*** Data section ***
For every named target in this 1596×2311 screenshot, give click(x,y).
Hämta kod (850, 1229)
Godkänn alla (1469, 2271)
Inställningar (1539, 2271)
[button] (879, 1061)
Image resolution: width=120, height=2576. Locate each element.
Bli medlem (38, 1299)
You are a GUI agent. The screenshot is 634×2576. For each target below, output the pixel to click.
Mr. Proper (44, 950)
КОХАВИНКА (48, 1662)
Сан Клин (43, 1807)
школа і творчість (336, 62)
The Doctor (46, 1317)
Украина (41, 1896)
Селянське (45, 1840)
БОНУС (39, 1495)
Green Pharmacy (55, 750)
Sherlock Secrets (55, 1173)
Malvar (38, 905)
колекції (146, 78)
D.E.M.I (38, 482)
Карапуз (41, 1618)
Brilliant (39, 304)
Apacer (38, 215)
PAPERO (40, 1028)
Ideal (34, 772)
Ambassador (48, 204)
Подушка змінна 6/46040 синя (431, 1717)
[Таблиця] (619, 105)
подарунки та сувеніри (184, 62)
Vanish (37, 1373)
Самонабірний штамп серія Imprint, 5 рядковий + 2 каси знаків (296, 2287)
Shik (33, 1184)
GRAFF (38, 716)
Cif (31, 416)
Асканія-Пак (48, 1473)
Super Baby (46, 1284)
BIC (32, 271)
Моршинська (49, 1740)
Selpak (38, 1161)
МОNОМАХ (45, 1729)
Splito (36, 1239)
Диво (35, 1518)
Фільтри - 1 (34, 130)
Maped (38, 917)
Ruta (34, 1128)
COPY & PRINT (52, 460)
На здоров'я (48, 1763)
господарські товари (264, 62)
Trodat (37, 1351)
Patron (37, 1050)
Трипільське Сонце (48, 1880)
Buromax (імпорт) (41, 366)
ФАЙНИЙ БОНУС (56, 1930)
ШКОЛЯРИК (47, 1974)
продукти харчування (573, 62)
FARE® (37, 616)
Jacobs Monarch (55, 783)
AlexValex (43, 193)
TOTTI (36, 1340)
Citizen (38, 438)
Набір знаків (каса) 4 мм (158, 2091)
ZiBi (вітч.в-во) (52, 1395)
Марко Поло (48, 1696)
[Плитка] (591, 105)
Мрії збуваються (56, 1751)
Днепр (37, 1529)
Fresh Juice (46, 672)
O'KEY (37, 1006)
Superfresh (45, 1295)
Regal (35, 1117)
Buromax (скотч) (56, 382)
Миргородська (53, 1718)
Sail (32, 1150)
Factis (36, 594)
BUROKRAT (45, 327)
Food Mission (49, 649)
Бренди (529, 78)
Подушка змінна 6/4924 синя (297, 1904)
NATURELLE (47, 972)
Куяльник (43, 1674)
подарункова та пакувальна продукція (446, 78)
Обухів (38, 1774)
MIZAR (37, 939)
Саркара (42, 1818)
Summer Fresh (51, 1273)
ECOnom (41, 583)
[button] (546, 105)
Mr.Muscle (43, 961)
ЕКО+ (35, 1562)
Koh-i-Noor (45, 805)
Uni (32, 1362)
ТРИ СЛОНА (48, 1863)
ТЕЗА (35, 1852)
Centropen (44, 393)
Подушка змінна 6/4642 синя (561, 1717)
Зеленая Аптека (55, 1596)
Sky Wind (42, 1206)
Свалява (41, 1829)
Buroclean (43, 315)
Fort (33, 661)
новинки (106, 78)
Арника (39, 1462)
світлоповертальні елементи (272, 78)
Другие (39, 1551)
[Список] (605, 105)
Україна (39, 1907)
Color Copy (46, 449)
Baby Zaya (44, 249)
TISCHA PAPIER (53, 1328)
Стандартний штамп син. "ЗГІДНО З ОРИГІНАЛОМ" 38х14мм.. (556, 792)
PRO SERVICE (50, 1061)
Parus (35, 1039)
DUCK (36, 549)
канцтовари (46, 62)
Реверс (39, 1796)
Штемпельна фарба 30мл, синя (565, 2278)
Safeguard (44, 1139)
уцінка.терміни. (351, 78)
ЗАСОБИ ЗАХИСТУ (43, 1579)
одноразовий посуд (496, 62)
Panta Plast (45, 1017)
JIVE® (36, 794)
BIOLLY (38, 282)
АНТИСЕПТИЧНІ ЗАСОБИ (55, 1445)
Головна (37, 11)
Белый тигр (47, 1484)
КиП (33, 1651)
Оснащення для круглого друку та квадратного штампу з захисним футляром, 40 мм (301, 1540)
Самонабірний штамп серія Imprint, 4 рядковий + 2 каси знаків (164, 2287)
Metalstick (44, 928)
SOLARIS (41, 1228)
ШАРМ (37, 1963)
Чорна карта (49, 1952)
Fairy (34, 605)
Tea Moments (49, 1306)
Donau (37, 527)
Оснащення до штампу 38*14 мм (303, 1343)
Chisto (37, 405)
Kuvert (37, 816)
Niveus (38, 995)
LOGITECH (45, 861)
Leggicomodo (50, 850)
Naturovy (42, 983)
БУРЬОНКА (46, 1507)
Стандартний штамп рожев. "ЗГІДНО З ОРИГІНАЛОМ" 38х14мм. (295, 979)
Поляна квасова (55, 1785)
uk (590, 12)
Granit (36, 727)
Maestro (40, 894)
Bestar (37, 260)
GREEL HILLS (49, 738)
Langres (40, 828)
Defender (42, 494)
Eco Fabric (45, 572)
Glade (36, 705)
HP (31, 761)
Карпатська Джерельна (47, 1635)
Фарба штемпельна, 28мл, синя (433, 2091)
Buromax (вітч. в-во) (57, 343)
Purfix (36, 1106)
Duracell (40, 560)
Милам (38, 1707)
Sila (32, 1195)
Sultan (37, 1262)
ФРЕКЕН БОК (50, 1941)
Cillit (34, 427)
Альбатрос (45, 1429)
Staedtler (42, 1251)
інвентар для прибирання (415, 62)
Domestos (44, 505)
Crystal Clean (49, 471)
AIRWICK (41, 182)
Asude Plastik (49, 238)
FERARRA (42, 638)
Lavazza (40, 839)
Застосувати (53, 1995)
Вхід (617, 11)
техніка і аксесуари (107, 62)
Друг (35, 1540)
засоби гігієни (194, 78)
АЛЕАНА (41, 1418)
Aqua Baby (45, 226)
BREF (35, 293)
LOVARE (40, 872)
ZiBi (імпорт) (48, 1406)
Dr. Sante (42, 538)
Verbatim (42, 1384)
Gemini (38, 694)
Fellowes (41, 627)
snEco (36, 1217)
*** End of Data section ***
__Problem description__
Copy out, exactly and alone, the lines of the entries above between the ones holding "продукти харчування (573, 62)" and "Donau (37, 527)", inclusive.

__Written answer__
продукти харчування (573, 62)
FARE® (37, 616)
Jacobs Monarch (55, 783)
AlexValex (43, 193)
TOTTI (36, 1340)
Citizen (38, 438)
Набір знаків (каса) 4 мм (158, 2091)
ZiBi (вітч.в-во) (52, 1395)
Марко Поло (48, 1696)
[Плитка] (591, 105)
Мрії збуваються (56, 1751)
Днепр (37, 1529)
Fresh Juice (46, 672)
O'KEY (37, 1006)
Superfresh (45, 1295)
Regal (35, 1117)
Buromax (скотч) (56, 382)
Миргородська (53, 1718)
Sail (32, 1150)
Factis (36, 594)
BUROKRAT (45, 327)
Food Mission (49, 649)
Бренди (529, 78)
Подушка змінна 6/4924 синя (297, 1904)
NATURELLE (47, 972)
Куяльник (43, 1674)
подарункова та пакувальна продукція (446, 78)
Обухів (38, 1774)
MIZAR (37, 939)
Саркара (42, 1818)
Summer Fresh (51, 1273)
ECOnom (41, 583)
[button] (546, 105)
Mr.Muscle (43, 961)
ЕКО+ (35, 1562)
Koh-i-Noor (45, 805)
Uni (32, 1362)
ТРИ СЛОНА (48, 1863)
ТЕЗА (35, 1852)
Centropen (44, 393)
Подушка змінна 6/4642 синя (561, 1717)
Зеленая Аптека (55, 1596)
Sky Wind (42, 1206)
Свалява (41, 1829)
Buroclean (43, 315)
Fort (33, 661)
новинки (106, 78)
Арника (39, 1462)
світлоповертальні елементи (272, 78)
Другие (39, 1551)
[Список] (605, 105)
Україна (39, 1907)
Color Copy (46, 449)
Baby Zaya (44, 249)
TISCHA PAPIER (53, 1328)
Стандартний штамп син. "ЗГІДНО З ОРИГІНАЛОМ" 38х14мм.. (556, 792)
PRO SERVICE (50, 1061)
Parus (35, 1039)
DUCK (36, 549)
канцтовари (46, 62)
Реверс (39, 1796)
Штемпельна фарба 30мл, синя (565, 2278)
Safeguard (44, 1139)
уцінка.терміни. (351, 78)
ЗАСОБИ ЗАХИСТУ (43, 1579)
одноразовий посуд (496, 62)
Panta Plast (45, 1017)
JIVE® (36, 794)
BIOLLY (38, 282)
АНТИСЕПТИЧНІ ЗАСОБИ (55, 1445)
Головна (37, 11)
Белый тигр (47, 1484)
КиП (33, 1651)
Оснащення для круглого друку та квадратного штампу з захисним футляром, 40 мм (301, 1540)
Самонабірний штамп серія Imprint, 4 рядковий + 2 каси знаків (164, 2287)
Metalstick (44, 928)
SOLARIS (41, 1228)
ШАРМ (37, 1963)
Чорна карта (49, 1952)
Fairy (34, 605)
Tea Moments (49, 1306)
Donau (37, 527)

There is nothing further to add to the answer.